* Instructions for the task *
In the entries below, locate the line with "You are a computer-use agent.", then give again that line and all lines after it, exactly, with pictures omitted.
• • • • •
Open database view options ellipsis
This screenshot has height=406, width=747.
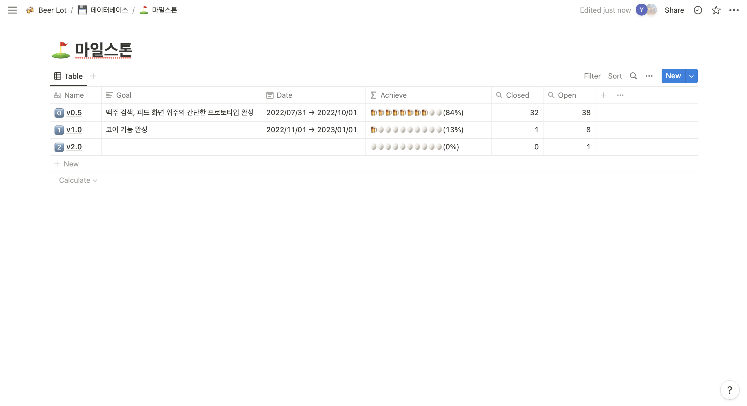[x=649, y=76]
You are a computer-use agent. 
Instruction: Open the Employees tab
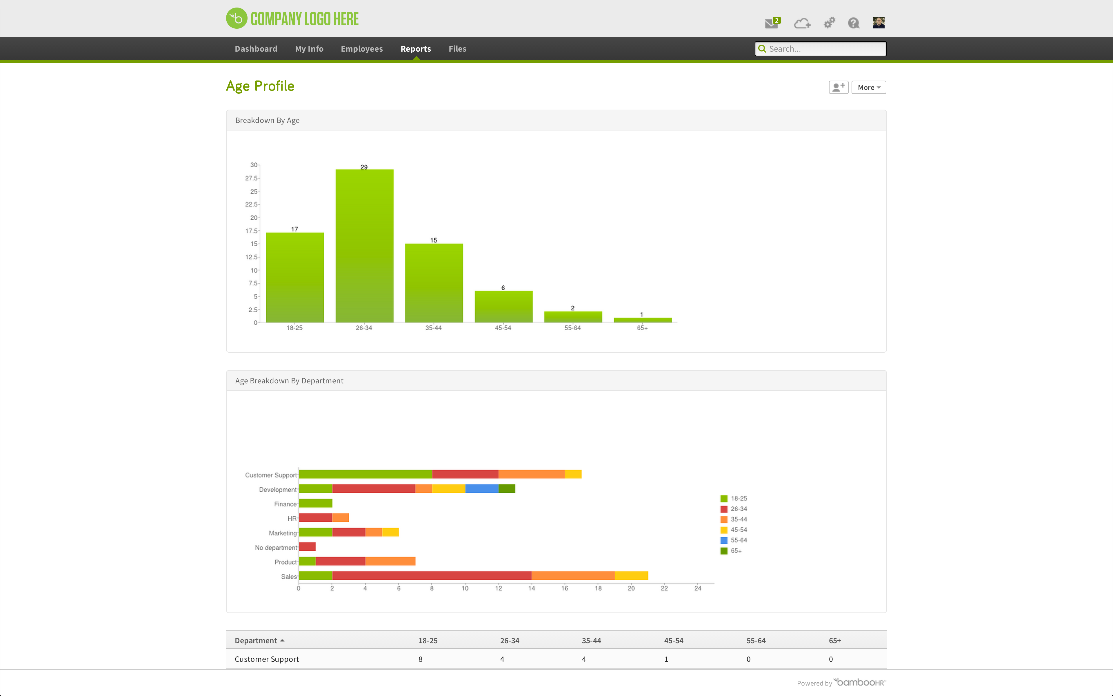coord(361,49)
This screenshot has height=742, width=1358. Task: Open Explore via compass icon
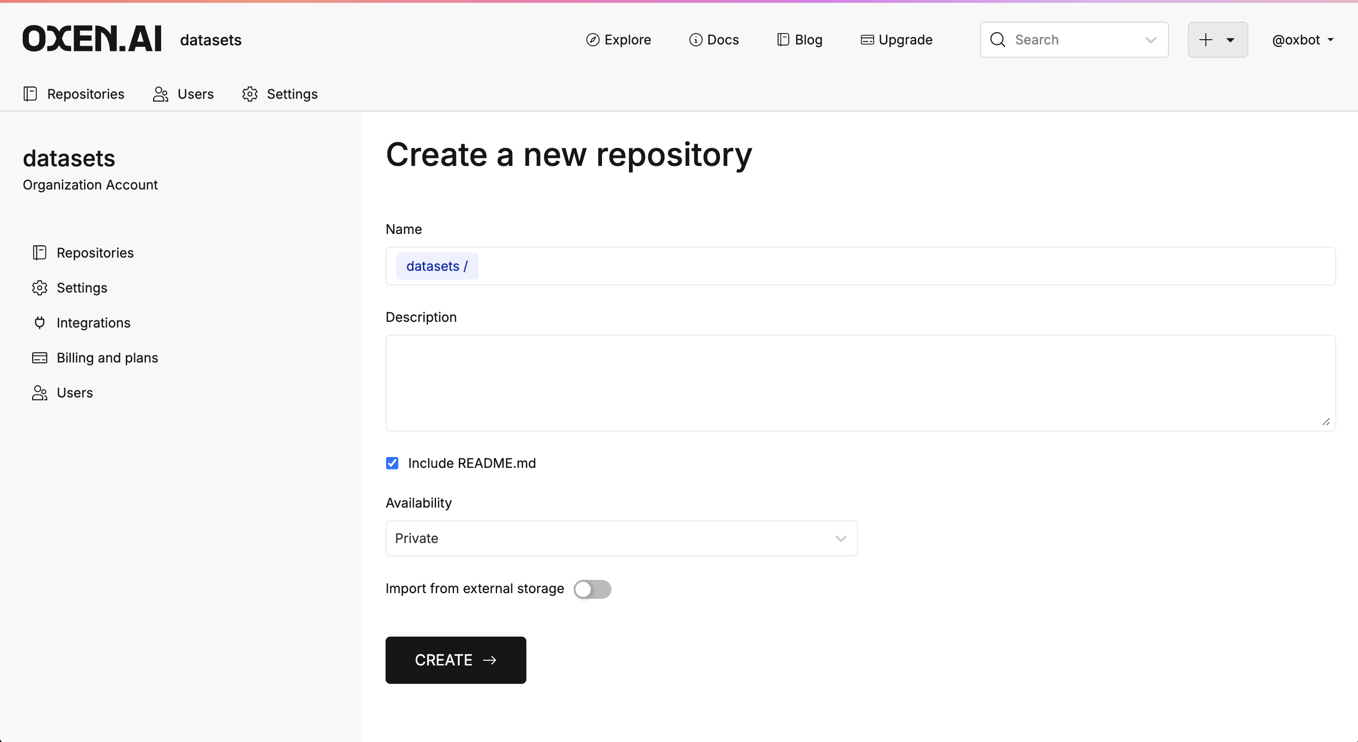coord(593,40)
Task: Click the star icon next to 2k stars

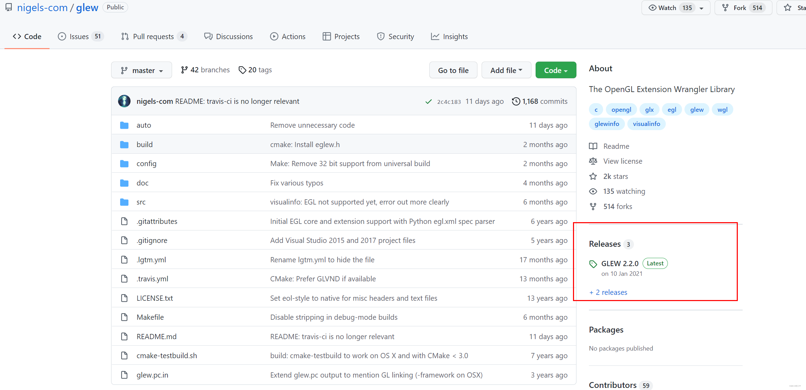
• • • • •
* Solved exercise *
You are a computer-use agent. 
Instruction: Open the Employees tab
coord(361,49)
This screenshot has height=742, width=1358. Task: Open Explore via compass icon
coord(593,40)
Task: Click the star icon next to 2k stars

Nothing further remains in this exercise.